The Strait of Hormuz crisis is expected to take a toll on global food security, food prices, and global fertiliser supply chain as conflict escalates in the Middle East.
In the global economy, the Strait of Hormuz which lies between Iran and Oman holds a significant importance as two-fifths of oil and between a quarter and a third of the global trade in the raw materials for fertiliser passes through this strategically important chokepoint.
Recently, Iran has threatened to close the strait as US and Israel intensified missile strikes.
The Gulf region houses some of the biggest fertilizer plants on Earth. If transportation stops for a long time, it could slow down production and make prices go up.
Iran is currently the world’s fourth-biggest exporter of urea (the most common type of nitrogen fertilizer), following Russia, Egypt, and Saudi Arabia.
The 45 percent supply of sulphur also comes from the Middle East, a key product in fertiliser production.
The de facto closure of the passageway is affecting the trade of nitrogen and ammonia, which are important in the production of fertilisers and food products.
As a result of conflict-driven shortage would not only jeopardize food security but also cause an alarming uptick in global food prices, such as pasta, bread and potatoes.
Against the backdrop of conflict, the prices of fertilisers have already spiked.
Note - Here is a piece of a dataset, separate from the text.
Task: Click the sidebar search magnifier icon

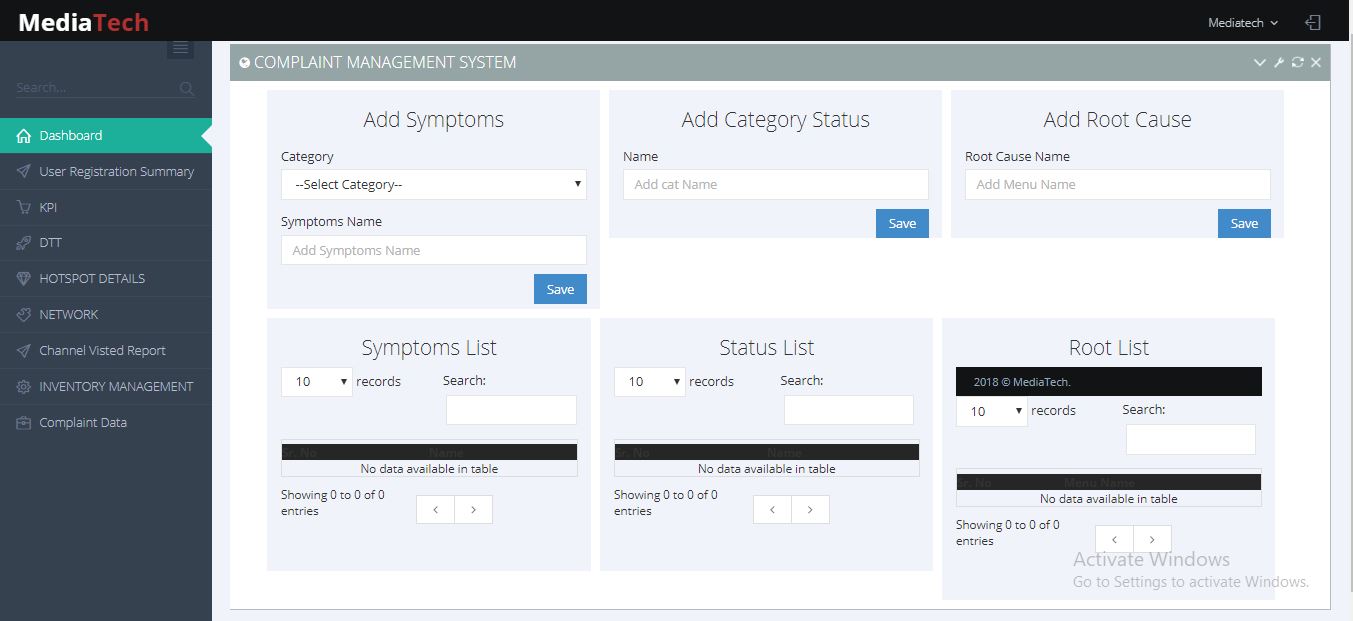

The Egyptian urea prices have increased by more than 25 percent, reaching $625 (£467) a metric tonne, up from $484-$490 last week, according to CRU Group, a consultancy which tracks commodity prices.
According to Chris Lawson of CRU, “While there are many parallels to 2022, the supply and demand implications of the conflict in the Middle East have the potential to be much more severe and wide ranging, particularly if the strait of Hormuz is restricted for longer than two weeks.”
The shortage in the fertilizer supply chain will exacerbate the plight of farmers in Europe, the UK, and North America, who have just started to plant spring crops.